Scharf anblickt' ihn der Bischof: »Was ist euch, ehrlicher Wilcke?« –
Und es poltert heraus, freimüthig, der tapfere Degen:
»Gnädiger Herr, mir graus't vor dem heiligen römischen Reiche! –
Greift doch schier in einander des heiligen römischen Reiches
Regiment und Getrieb wie ein Rattenkönig, bei welchem
Sind mit einander verwachsen die Schwänz' unzähliger Ratten,
Aber es trachten die Köpfe nach anderer Richtung ein Jeder.
Macht und Hilfe des Reiches, was ist das? man muß sie zusammen
Suchen wie Hadern. Da sendet der Ein' uns etliche Tonnen
Pulver, der And're ein Dutzend verrosteter alter Karthaunen;
Mit Hellebarden und Spießen und sonstigem Waffengerümpel
Hilft uns ein Anderer aus. Schindmähren beschafft uns der Eine,
Ohne die Reiter dazu, und der Andere liefert uns Reiter
Ohne die Gäule. Wenn's hoch kommt, schickt man von Knechten ein Fähnlein;
Doch der versprochene Sold? Allmonatlich läuft da der wack're
Pfennigmeister die Beine sich wund und die Lungen, von einem
Fürstlichen Hofe zum andern als ewiger Jude zu wandern,
Sammelnd den Heller von da und den Heller von dort, und zuletzt doch
Halb nur zu bringen den Seckel gefüllt in's murrende Lager.

Eins nur haben die Fürsten und Stände des Kreises zu Koblenz
Glücklich zu Stande gebracht: nachdem sie die Hilfe versprochen,
Haben den Kriegsfeldherrn alsbald im Namen des Kreises,
Und vier Räthe dazu, sie bestellt.

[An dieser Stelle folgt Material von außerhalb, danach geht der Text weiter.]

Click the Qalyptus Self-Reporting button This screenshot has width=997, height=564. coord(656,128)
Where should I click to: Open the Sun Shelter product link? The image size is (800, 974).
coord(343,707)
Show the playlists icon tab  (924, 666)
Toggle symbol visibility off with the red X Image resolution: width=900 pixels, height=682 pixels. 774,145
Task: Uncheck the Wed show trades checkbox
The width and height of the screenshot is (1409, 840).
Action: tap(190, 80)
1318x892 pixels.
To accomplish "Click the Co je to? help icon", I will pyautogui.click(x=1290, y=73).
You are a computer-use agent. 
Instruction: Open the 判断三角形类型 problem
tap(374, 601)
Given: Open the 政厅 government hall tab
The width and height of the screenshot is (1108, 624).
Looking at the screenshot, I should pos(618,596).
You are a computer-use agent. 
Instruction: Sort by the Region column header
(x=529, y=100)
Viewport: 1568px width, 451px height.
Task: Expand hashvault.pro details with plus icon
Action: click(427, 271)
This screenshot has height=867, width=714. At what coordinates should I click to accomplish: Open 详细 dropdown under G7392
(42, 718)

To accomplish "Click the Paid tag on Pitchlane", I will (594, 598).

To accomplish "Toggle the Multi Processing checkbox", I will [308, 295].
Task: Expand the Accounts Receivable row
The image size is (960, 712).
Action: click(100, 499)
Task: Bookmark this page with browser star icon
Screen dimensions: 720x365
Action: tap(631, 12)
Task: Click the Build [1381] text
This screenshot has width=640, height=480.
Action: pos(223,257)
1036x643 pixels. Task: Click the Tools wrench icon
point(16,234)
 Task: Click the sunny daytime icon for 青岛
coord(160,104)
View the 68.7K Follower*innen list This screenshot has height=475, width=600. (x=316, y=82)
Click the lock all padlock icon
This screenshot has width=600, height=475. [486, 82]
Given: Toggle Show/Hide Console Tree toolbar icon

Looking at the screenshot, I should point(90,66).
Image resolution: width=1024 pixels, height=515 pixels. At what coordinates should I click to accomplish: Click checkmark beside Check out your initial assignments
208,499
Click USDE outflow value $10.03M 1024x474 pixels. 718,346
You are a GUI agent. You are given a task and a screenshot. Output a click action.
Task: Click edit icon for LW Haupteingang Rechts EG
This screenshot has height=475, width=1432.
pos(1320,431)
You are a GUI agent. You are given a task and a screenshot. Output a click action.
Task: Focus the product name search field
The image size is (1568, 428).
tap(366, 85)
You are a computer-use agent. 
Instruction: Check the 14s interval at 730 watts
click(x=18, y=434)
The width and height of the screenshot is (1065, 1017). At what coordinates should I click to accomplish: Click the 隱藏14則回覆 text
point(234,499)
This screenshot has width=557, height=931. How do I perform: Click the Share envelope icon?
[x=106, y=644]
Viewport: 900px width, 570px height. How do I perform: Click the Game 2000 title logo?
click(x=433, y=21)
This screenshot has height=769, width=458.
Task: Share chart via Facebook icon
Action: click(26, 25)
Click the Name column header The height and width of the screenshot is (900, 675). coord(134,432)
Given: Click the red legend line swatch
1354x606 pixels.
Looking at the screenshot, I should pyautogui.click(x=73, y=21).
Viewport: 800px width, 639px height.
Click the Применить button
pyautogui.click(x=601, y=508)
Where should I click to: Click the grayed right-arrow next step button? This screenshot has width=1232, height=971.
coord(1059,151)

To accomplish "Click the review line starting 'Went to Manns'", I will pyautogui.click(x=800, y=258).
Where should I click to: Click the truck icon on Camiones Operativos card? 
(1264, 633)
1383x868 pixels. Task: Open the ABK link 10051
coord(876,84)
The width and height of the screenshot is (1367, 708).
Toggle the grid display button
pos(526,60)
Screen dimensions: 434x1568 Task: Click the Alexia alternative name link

Im Namen des Kreises
Ward Euch, gnädiger Bischof, und mir, dem bisherigen Feldherrn,
Solchergestalt entwunden das Heft. Im Namen des Kreises
Führt nun vor Münster den Krieg Herr Wirich. Im Namen des Kreises
Sitzen wir hier auf dem Fleck seit Monden. Im Namen des Kreises
Wird uns noch holen der Geier! Doch freilich, es ward uns zu Worms ja
Auch Reichshilfe gewährt, wie zuvor Kreishilfe zu Koblenz!
Die Reichshilfe, was half sie? Daß von Reichswegen die Anzahl
Der Kriegsräthe von vier auf sechs uns im Lager vermehrt ward! –

Zahllos sind sie bereits, die Beratungen, die wir gehalten.
Ja wir kommen zusammen und was wir zuletzt da entscheiden,
Einzig die Frage nur ist's: wann kommen wir wieder zusammen?
Gnädiger Herr, Ihr nehmt's nicht übel: wenn Einer zu eigen
Geben mir wollt' ein Ländchen, wie etwa das eure, in Deutschland,
Sagt' ich mit herzlichem Dank: Gebt's weiter dem Nächsten, ich bitt' Euch!
Ja, mir graus't, Herr Bischof, vor'm heiligen römischen Reiche!
Machtlos Kaiser und Fürsten, und machtlos immer das Volk auch!
Müssen denn g'rade wir Deutschen so elend sein, so zersplittert?
Lernt denn der Dümmling nimmer, der Deutsche, was andere Völker
Saugen an Brüsten der Mütter? wo einmal ein Deutscher mir vorkommt,
Welcher auf sich was hält und begreift, was nöthig dem Deutschen,
Denk' ich, verzeih' mir's Gott, der Kerl ist gewißlich ein Bankert:
Etwa ein Kukuksei, das ein wälscher, ein wendischer Buhler
Tückisch gelegt in's Nest einem ehrlichen Deutschen und Hahnrei.
Schwatzen, Unmögliches haschen, das Mögliche schnöde verachten,
Lieber noch opfern das Was, als ein einziges Jota vom Wie nur,
Hand nicht regen, noch Fuß, in Erwartung, daß Flügel ihm wachsen,
Nergelnd und zankend zerstampfen die spärlichen Keime der Thaten,
Das ist die Art des Deutschen. So bleibt es nach innen und außen
Elend, schwach und zerrissen, das edle, teutonische Kernvolk!
Schlüge doch einmal ein Starker darein mit der Keule, daß Ordnung
Würd' im Reich' – bei Gott, und wär's auch selber der Teufel,
Wollt' ich ihn ehren und dankend ihm küssen den Huf und die Hörner!« –

So sprach Wilcke. Bestürzt aufsperren die Gäste die Augen,
Einige schütteln die Köpfe bedenklich und Andere schmunzeln.
Wirich, der Graf von Daun, war bleich, und der bremische Bischof
Nüchtern geworden vor Schreck. »Feldhauptmann«, sagte der Bischof,
Wahrlich, es will mich bedünken, als spräch' aus dem Mund euch der helle
Feurige Ungarwein; geht, ehrlicher Wilcke, zu Bette!«

Sprach's und erhob sich, und mit ihm erhoben sich alle die Gäste.
Und es vertheilt sich der Schwarm in dem mittleren Raum des Gezeltes
Hier und dort, zu Gesprächen, gesondert in kleinere Gruppen,
Alle noch höchlich betroffen von Stedincks verwegenen Reden.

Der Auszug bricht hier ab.